Here is a set of records. Copy them all exactly.

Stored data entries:
--------------------
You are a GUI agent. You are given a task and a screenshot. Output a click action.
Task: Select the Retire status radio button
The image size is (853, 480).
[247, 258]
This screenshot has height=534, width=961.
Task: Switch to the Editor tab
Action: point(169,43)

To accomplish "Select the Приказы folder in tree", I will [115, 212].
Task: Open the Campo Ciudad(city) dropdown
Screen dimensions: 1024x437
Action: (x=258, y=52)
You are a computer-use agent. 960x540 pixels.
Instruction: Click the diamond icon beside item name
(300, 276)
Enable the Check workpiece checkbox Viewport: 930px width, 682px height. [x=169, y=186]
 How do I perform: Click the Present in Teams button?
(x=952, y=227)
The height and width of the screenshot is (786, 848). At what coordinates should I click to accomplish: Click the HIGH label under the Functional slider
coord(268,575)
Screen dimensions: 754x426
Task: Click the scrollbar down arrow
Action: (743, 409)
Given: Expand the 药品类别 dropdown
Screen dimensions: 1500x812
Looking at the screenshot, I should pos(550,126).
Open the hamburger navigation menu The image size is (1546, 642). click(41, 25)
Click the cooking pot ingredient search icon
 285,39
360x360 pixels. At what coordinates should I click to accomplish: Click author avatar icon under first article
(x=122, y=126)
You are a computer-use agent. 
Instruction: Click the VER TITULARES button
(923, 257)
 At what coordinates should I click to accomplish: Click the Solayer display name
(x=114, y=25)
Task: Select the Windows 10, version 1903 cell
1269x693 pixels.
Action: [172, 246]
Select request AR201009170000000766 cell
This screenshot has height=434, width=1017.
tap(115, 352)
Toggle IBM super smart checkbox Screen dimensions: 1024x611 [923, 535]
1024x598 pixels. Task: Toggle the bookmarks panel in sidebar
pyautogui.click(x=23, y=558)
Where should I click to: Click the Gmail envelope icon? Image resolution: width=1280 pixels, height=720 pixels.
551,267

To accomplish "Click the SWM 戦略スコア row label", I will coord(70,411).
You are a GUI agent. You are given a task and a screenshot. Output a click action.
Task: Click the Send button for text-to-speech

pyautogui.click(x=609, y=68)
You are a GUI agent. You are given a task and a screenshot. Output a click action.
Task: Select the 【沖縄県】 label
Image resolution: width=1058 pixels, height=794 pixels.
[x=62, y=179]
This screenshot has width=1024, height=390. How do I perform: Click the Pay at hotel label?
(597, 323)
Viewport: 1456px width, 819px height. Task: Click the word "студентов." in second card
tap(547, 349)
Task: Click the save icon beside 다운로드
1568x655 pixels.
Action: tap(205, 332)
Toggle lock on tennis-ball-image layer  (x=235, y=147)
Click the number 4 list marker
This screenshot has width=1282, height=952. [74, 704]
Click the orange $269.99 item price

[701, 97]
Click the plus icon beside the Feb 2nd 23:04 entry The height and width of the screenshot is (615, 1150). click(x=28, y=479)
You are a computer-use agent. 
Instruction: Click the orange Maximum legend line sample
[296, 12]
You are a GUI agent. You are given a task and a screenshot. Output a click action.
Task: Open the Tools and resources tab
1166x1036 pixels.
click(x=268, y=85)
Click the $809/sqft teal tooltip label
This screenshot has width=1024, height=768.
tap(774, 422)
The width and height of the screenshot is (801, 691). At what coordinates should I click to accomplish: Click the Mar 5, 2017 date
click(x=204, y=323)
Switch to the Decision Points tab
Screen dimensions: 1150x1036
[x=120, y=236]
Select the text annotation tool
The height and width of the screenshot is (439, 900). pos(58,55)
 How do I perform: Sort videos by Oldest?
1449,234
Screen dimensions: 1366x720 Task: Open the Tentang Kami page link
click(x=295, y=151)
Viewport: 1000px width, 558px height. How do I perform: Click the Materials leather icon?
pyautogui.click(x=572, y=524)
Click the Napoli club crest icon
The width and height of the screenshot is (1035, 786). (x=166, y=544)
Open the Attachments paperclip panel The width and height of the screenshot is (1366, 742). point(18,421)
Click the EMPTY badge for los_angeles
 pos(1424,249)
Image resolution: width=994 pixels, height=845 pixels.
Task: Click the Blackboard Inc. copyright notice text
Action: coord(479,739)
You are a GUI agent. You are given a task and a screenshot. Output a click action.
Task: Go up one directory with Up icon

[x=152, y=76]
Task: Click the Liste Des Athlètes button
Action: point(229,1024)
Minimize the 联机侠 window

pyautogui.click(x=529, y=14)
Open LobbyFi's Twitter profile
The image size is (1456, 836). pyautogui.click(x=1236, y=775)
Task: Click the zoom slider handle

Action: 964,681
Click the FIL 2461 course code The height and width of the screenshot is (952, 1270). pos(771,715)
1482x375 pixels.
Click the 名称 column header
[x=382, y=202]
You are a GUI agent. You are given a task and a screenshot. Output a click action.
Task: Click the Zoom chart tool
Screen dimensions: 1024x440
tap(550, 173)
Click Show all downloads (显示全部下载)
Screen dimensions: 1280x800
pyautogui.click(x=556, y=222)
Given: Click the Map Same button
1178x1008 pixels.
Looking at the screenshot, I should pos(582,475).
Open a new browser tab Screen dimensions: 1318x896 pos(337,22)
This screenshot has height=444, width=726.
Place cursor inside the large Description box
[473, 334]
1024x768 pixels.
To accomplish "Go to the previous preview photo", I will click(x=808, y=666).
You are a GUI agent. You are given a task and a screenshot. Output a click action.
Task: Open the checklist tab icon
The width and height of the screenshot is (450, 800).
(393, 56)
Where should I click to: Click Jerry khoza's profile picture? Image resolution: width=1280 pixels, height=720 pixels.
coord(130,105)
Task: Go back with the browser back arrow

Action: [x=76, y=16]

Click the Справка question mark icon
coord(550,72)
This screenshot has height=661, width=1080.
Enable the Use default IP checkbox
--------------------
Solution for this problem:
You are a GUI agent. You are given a task and a screenshot. Output a click action.
Task: Select the Retire status radio button
The image size is (853, 480).
[247, 258]
This screenshot has height=534, width=961.
Task: Switch to the Editor tab
Action: point(169,43)

To accomplish "Select the Приказы folder in tree", I will [115, 212].
Task: Open the Campo Ciudad(city) dropdown
Screen dimensions: 1024x437
Action: (x=258, y=52)
You are a computer-use agent. 960x540 pixels.
Instruction: Click the diamond icon beside item name
(300, 276)
Enable the Check workpiece checkbox Viewport: 930px width, 682px height. [x=169, y=186]
 How do I perform: Click the Present in Teams button?
(x=952, y=227)
The height and width of the screenshot is (786, 848). At what coordinates should I click to accomplish: Click the HIGH label under the Functional slider
coord(268,575)
Screen dimensions: 754x426
Task: Click the scrollbar down arrow
Action: (743, 409)
Given: Expand the 药品类别 dropdown
Screen dimensions: 1500x812
Looking at the screenshot, I should pos(550,126).
Open the hamburger navigation menu The image size is (1546, 642). click(41, 25)
Click the cooking pot ingredient search icon
 285,39
360x360 pixels. At what coordinates should I click to accomplish: Click author avatar icon under first article
(x=122, y=126)
You are a computer-use agent. 
Instruction: Click the VER TITULARES button
(923, 257)
 At what coordinates should I click to accomplish: Click the Solayer display name
(x=114, y=25)
Task: Select the Windows 10, version 1903 cell
1269x693 pixels.
Action: [172, 246]
Select request AR201009170000000766 cell
This screenshot has height=434, width=1017.
tap(115, 352)
Toggle IBM super smart checkbox Screen dimensions: 1024x611 [923, 535]
1024x598 pixels. Task: Toggle the bookmarks panel in sidebar
pyautogui.click(x=23, y=558)
Where should I click to: Click the Gmail envelope icon? Image resolution: width=1280 pixels, height=720 pixels.
551,267

To accomplish "Click the SWM 戦略スコア row label", I will coord(70,411).
You are a GUI agent. You are given a task and a screenshot. Output a click action.
Task: Click the Send button for text-to-speech

pyautogui.click(x=609, y=68)
You are a GUI agent. You are given a task and a screenshot. Output a click action.
Task: Select the 【沖縄県】 label
Image resolution: width=1058 pixels, height=794 pixels.
[x=62, y=179]
This screenshot has width=1024, height=390. How do I perform: Click the Pay at hotel label?
(597, 323)
Viewport: 1456px width, 819px height. Task: Click the word "студентов." in second card
tap(547, 349)
Task: Click the save icon beside 다운로드
1568x655 pixels.
Action: tap(205, 332)
Toggle lock on tennis-ball-image layer  (x=235, y=147)
Click the number 4 list marker
This screenshot has width=1282, height=952. [74, 704]
Click the orange $269.99 item price

[701, 97]
Click the plus icon beside the Feb 2nd 23:04 entry The height and width of the screenshot is (615, 1150). click(x=28, y=479)
You are a computer-use agent. 
Instruction: Click the orange Maximum legend line sample
[296, 12]
You are a GUI agent. You are given a task and a screenshot. Output a click action.
Task: Open the Tools and resources tab
1166x1036 pixels.
click(x=268, y=85)
Click the $809/sqft teal tooltip label
This screenshot has width=1024, height=768.
tap(774, 422)
The width and height of the screenshot is (801, 691). At what coordinates should I click to accomplish: Click the Mar 5, 2017 date
click(x=204, y=323)
Switch to the Decision Points tab
Screen dimensions: 1150x1036
[x=120, y=236]
Select the text annotation tool
The height and width of the screenshot is (439, 900). pos(58,55)
 How do I perform: Sort videos by Oldest?
1449,234
Screen dimensions: 1366x720 Task: Open the Tentang Kami page link
click(x=295, y=151)
Viewport: 1000px width, 558px height. How do I perform: Click the Materials leather icon?
pyautogui.click(x=572, y=524)
Click the Napoli club crest icon
The width and height of the screenshot is (1035, 786). (x=166, y=544)
Open the Attachments paperclip panel The width and height of the screenshot is (1366, 742). point(18,421)
Click the EMPTY badge for los_angeles
 pos(1424,249)
Image resolution: width=994 pixels, height=845 pixels.
Task: Click the Blackboard Inc. copyright notice text
Action: coord(479,739)
You are a GUI agent. You are given a task and a screenshot. Output a click action.
Task: Go up one directory with Up icon

[x=152, y=76]
Task: Click the Liste Des Athlètes button
Action: point(229,1024)
Minimize the 联机侠 window

pyautogui.click(x=529, y=14)
Open LobbyFi's Twitter profile
The image size is (1456, 836). pyautogui.click(x=1236, y=775)
Task: Click the zoom slider handle

Action: 964,681
Click the FIL 2461 course code The height and width of the screenshot is (952, 1270). pos(771,715)
1482x375 pixels.
Click the 名称 column header
[x=382, y=202]
You are a GUI agent. You are given a task and a screenshot. Output a click action.
Task: Click the Zoom chart tool
Screen dimensions: 1024x440
tap(550, 173)
Click Show all downloads (显示全部下载)
Screen dimensions: 1280x800
pyautogui.click(x=556, y=222)
Given: Click the Map Same button
1178x1008 pixels.
Looking at the screenshot, I should pos(582,475).
Open a new browser tab Screen dimensions: 1318x896 pos(337,22)
This screenshot has height=444, width=726.
Place cursor inside the large Description box
[473, 334]
1024x768 pixels.
To accomplish "Go to the previous preview photo", I will click(x=808, y=666).
You are a GUI agent. You are given a task and a screenshot. Output a click action.
Task: Open the checklist tab icon
The width and height of the screenshot is (450, 800).
(393, 56)
Where should I click to: Click Jerry khoza's profile picture? Image resolution: width=1280 pixels, height=720 pixels.
coord(130,105)
Task: Go back with the browser back arrow

Action: [x=76, y=16]

Click the Справка question mark icon
coord(550,72)
This screenshot has height=661, width=1080.
Enable the Use default IP checkbox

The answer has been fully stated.